8. Which of all the things you’re doing at the moment are you most excited about?
I am enthusiastic about everything I’m involved in – or else I wouldn’t be involved in it; life’s too short for me to be dragged down and under by stuff that either bores or irritates me (see my blogposts on housework); I just don’t see the point in wasting my time like that: and the older I get, the less tolerance I have for it…

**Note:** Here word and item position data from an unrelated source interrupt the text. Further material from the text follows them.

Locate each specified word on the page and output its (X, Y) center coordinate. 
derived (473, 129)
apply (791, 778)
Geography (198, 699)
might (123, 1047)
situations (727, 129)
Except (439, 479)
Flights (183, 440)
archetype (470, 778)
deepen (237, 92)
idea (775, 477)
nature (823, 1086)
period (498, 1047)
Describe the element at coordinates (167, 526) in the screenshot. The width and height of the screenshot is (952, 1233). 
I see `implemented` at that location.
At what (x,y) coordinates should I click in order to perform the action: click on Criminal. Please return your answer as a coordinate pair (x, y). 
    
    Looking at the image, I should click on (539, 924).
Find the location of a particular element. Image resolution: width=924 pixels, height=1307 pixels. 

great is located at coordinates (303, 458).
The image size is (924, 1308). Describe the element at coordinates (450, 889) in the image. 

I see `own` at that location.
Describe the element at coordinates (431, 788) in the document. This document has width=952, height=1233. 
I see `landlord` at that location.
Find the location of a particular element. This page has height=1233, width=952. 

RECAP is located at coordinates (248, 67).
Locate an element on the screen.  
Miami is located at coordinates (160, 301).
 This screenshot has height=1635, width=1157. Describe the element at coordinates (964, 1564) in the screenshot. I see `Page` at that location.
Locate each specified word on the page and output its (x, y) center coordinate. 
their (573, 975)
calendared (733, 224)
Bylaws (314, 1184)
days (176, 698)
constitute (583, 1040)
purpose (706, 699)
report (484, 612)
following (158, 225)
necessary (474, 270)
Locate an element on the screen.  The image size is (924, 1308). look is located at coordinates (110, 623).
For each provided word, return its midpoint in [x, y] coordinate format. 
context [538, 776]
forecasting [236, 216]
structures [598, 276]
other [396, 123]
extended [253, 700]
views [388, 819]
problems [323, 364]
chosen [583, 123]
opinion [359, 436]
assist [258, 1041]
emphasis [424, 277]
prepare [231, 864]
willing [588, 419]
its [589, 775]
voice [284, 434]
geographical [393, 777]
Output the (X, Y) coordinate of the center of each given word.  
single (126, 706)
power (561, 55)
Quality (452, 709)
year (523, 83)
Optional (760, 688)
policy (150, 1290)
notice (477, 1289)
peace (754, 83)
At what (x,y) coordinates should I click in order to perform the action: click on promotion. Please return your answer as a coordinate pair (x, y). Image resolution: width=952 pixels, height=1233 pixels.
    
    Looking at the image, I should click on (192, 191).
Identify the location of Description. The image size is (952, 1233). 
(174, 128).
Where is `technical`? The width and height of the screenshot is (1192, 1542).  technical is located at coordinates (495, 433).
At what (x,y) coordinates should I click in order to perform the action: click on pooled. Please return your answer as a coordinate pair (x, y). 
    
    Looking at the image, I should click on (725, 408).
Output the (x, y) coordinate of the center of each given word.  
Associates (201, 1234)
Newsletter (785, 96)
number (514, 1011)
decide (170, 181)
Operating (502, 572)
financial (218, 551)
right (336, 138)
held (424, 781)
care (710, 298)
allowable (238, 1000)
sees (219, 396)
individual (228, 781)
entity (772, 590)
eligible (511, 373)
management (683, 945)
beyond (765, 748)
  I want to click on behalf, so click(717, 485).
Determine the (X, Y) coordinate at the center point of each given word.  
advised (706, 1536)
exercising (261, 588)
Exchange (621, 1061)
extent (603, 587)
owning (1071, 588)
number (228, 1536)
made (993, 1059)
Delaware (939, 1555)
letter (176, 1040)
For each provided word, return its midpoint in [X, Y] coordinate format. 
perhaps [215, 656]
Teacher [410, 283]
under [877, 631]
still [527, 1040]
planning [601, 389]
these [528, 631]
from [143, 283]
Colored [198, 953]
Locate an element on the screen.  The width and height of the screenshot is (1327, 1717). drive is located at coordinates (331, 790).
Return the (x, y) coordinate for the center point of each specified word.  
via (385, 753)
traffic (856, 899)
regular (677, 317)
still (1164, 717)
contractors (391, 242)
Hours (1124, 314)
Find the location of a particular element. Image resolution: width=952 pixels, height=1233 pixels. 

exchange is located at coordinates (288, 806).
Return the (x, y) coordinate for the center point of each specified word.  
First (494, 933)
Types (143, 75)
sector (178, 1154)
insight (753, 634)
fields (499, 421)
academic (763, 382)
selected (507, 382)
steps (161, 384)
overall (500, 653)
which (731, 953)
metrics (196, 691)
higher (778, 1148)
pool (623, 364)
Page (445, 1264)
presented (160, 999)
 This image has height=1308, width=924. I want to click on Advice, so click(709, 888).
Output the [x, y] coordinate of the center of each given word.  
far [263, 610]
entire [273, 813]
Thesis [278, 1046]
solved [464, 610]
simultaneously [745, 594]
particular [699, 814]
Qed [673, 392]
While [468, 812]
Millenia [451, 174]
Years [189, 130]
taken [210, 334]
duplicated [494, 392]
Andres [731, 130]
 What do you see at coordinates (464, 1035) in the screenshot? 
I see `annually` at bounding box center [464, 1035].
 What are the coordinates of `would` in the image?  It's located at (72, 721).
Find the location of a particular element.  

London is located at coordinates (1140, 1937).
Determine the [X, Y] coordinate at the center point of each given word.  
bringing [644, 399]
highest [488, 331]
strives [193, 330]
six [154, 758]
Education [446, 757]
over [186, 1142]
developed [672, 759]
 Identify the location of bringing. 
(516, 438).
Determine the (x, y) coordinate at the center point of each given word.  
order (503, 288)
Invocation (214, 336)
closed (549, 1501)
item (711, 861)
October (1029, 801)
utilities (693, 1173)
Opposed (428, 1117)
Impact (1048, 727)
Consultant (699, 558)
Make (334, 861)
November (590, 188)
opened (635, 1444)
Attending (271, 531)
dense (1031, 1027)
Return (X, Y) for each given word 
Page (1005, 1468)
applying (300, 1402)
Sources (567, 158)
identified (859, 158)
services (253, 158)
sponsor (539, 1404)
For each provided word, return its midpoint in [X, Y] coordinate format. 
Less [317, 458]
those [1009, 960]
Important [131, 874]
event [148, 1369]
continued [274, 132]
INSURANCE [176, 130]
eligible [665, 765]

Right now, I’m looking forward to getting to grips with the ‘techy’ side of selling – promoting my Misi and Folksy shops, working out how to streamline my tarot website further, perhaps linking my blog more immediately to my website, that kind of thing. I’m always excited about tarot – I’m nosy, so I love to read for people and find out about their lives, and if I can help is some way through tarot, then really, that’s a great feeling.
Thanks again Vivianne – I loved your answers and there’s lots to think about there (I’m going to be checking out TABI and the tarot decks you mention). Catch Vivianne on her tarot website, blog, or folksy or misi shops.
Have a nice weekend, everyone. I shall be spending mine hovering over my overlocker, grinding my teeth ;-). You all try and have more fun than me, though!